Dan’s Weekly AI Speech and Language Scoop #22

These notes are written for a Meta-internal audience. I quickly redact Meta-internal information before publishing but don’t take the time to rewrite. If a particular edition seems thin or a transition doesn’t make sense, this is why.

More critiques of the Chatbot Arena

We’ve been pretty hard on the Chatbot Arena recently. What was once the marquee LLM eval has been relegated to a guardrail [123]. And things don’t look like they will turn around any time soon.

After a bunch of digging, the community has generally come to the conclusion the GPT-4o mini scored so unexpectedly high due to:

  1. Lack of refusals
  2. Response length
  3. Formatting

These “hacks” actually take precedence over traditional metrics of model quality. Top labs of course know this, so every model can be optimized for Chatbot Arena friendliness over or in addition to real business metrics (likely including the latest Gemma-2-2B release that beats GPT-3.5 and Mixtral).

In fact, we now have OSS instructions for doing this. This team showed that they could boost LLM-as-a-judge scores on all popular chat benchmarks through aligning format with human preference, which is quite easy to do with the Chatbot Arena dataset. While they didn’t explicitly enter their models into the arena, I have no doubt that these autoevals would translate into human preference.

But, Meta’s 405b model is sitting in 3rd or 4th place, so forget about what I just wrote and let’s celebrate anyway.

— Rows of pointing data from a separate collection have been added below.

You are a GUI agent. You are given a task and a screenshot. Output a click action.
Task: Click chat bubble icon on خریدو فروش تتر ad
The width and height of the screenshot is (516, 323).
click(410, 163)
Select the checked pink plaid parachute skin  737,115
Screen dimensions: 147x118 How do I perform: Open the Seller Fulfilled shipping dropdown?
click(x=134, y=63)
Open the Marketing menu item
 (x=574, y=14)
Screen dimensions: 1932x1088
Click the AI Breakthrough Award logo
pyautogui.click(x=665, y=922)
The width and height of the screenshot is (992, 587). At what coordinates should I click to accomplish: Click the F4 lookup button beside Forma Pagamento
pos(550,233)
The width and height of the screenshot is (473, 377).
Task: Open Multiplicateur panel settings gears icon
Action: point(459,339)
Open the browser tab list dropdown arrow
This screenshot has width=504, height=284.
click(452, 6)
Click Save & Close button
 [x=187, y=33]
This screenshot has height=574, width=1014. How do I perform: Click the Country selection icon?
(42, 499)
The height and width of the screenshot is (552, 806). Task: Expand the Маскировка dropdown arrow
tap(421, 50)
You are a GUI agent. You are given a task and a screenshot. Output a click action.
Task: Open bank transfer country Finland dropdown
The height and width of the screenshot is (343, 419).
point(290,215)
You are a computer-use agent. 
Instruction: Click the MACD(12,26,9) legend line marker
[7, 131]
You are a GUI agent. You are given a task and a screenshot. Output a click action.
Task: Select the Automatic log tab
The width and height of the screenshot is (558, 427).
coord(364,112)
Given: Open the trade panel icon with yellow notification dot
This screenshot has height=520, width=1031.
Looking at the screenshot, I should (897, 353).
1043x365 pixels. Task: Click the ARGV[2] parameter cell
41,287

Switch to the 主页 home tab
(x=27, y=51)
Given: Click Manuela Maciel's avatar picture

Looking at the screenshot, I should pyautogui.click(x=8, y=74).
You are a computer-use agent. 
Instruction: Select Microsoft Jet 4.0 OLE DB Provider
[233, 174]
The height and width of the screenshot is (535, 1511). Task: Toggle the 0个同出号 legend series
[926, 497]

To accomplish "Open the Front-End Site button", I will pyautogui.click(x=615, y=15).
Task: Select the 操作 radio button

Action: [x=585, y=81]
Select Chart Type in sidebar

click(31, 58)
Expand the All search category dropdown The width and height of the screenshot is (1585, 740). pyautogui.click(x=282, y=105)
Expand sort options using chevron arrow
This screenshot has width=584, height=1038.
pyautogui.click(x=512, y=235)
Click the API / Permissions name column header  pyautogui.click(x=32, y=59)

(In all seriousness, this critique of the Chatbot Arena is largely pointed toward companies that are building models for less social use-cases. I think that “pleasant to chat with” is actually a totally reasonable metric that Meta should aim for.)

Are Nature publishers ok? Do AI models really collapse when trained on recursively generated data?

I previously shared a seemingly routine paper that made it into Nature on using a semantic similarity metric to detect hallucinations. This week, another Nature paper set the AI world ablaze. I need to read through their theoretical arguments in more details, but they basically show that naively training on the output of a model over successive generations will degrade the quality of the model.

Similar experiments have been published previously (perhaps their theoretical approach is novel?), but what I (and I think the rest of the world working in this area) found funny was that there was no mention in the paper that every top lab is now successfully (though not “indiscriminately”) training on synthetic data and has been for years. I’m really surprised and disappointed that Nature editors didn’t ask the authors to contextualize this work.

In a totally unconflicted statement (/s), Alexandr Wang, the CEO of Scale, a company that makes billions of dollars renting out humans to annotate data, shared his support for the paper in a {Tweet,X}Storm and let practitioners know that they should keep paying him.